**FRAGMENTO DEL DOCUMENTO**
# METEOROLOGÍA > Inundaciones >  Las obras contra las riadas siguen en Badolatosa y Écija

## ben-amar

Las obras contra las riadas siguen en Badolatosa y Écija
Los trabajos sirven para evitar las inundaciones del río Genil y del arroyo Argamasilla.
D. J. G. | Actualizado 30.09.2013 - 09:14
 Lunes, 7 de octubre de 2013
http://www.diariodesevilla.es/articl...a/y/ecija.html

Las lluvias de la pasada primavera provocaron graves daños en Badolatosa y Écija. En el primero de ellos fue a consecuencia del desbordamiento del río Genil, mientras que en el segundo se produjo por un viejo conocido: el arroyo Argamasilla. En ambas localidades han comenzado recientemente las obras para evitar que se reproduzcan dichas estampas, aunque van contrarreloj y se prevé que la temporada de lluvias comience sin que hayan concluido las actuaciones.

**CONJUNTO DE TAREAS**
[A] Enumera las localidades y los cursos de agua que se nombran en el hilo sobre las obras contra las riadas.
[B] En las entradas, desde la línea que contiene "[ChicasAlPoder creó 6" hasta la que contiene "[Menu] (860, 113)", ambas incluidas, cambia "creó" por "publicó" y devuelve solo esas líneas, por favor, sin tocar nada más.

**DATOS SIN PROCESAR**
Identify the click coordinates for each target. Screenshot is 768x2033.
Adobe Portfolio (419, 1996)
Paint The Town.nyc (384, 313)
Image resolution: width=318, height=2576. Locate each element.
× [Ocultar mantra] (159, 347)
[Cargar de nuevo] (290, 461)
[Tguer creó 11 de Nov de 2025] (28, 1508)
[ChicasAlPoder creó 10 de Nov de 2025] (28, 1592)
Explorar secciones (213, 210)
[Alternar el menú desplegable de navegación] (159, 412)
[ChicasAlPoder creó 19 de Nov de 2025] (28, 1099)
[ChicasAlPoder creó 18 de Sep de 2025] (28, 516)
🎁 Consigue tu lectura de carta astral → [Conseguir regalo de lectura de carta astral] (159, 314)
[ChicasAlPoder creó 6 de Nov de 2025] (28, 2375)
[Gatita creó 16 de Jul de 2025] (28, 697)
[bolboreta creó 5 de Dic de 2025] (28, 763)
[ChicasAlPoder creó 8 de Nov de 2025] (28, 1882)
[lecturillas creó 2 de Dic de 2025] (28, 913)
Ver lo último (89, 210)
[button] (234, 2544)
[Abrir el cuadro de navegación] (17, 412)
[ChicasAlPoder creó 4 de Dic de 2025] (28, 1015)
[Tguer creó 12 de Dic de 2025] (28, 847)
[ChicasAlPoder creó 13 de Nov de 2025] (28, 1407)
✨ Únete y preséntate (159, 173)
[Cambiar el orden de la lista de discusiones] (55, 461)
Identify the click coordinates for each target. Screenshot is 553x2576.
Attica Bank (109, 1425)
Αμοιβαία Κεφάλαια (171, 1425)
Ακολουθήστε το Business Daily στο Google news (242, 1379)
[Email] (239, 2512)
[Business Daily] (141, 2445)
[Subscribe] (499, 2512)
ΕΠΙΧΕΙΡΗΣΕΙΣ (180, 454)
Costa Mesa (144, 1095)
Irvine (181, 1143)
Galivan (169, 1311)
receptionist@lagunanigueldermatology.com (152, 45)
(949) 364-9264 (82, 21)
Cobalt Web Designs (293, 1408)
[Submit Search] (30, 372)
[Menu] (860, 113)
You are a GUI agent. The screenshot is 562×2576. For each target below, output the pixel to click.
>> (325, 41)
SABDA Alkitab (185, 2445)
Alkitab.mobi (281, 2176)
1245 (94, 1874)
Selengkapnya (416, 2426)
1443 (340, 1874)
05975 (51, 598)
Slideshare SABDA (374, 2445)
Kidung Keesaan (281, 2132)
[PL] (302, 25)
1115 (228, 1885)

**SOLUCIONES**
[A] Badolatosa, Écija, río Genil y arroyo Argamasilla.

[B]
[ChicasAlPoder publicó 6 de Nov de 2025] (28, 2375)
[Gatita publicó 16 de Jul de 2025] (28, 697)
[bolboreta publicó 5 de Dic de 2025] (28, 763)
[ChicasAlPoder publicó 8 de Nov de 2025] (28, 1882)
[lecturillas publicó 2 de Dic de 2025] (28, 913)
Ver lo último (89, 210)
[button] (234, 2544)
[Abrir el cuadro de navegación] (17, 412)
[ChicasAlPoder publicó 4 de Dic de 2025] (28, 1015)
[Tguer publicó 12 de Dic de 2025] (28, 847)
[ChicasAlPoder publicó 13 de Nov de 2025] (28, 1407)
✨ Únete y preséntate (159, 173)
[Cambiar el orden de la lista de discusiones] (55, 461)
Identify the click coordinates for each target. Screenshot is 553x2576.
Attica Bank (109, 1425)
Αμοιβαία Κεφάλαια (171, 1425)
Ακολουθήστε το Business Daily στο Google news (242, 1379)
[Email] (239, 2512)
[Business Daily] (141, 2445)
[Subscribe] (499, 2512)
ΕΠΙΧΕΙΡΗΣΕΙΣ (180, 454)
Costa Mesa (144, 1095)
Irvine (181, 1143)
Galivan (169, 1311)
receptionist@lagunanigueldermatology.com (152, 45)
(949) 364-9264 (82, 21)
Cobalt Web Designs (293, 1408)
[Submit Search] (30, 372)
[Menu] (860, 113)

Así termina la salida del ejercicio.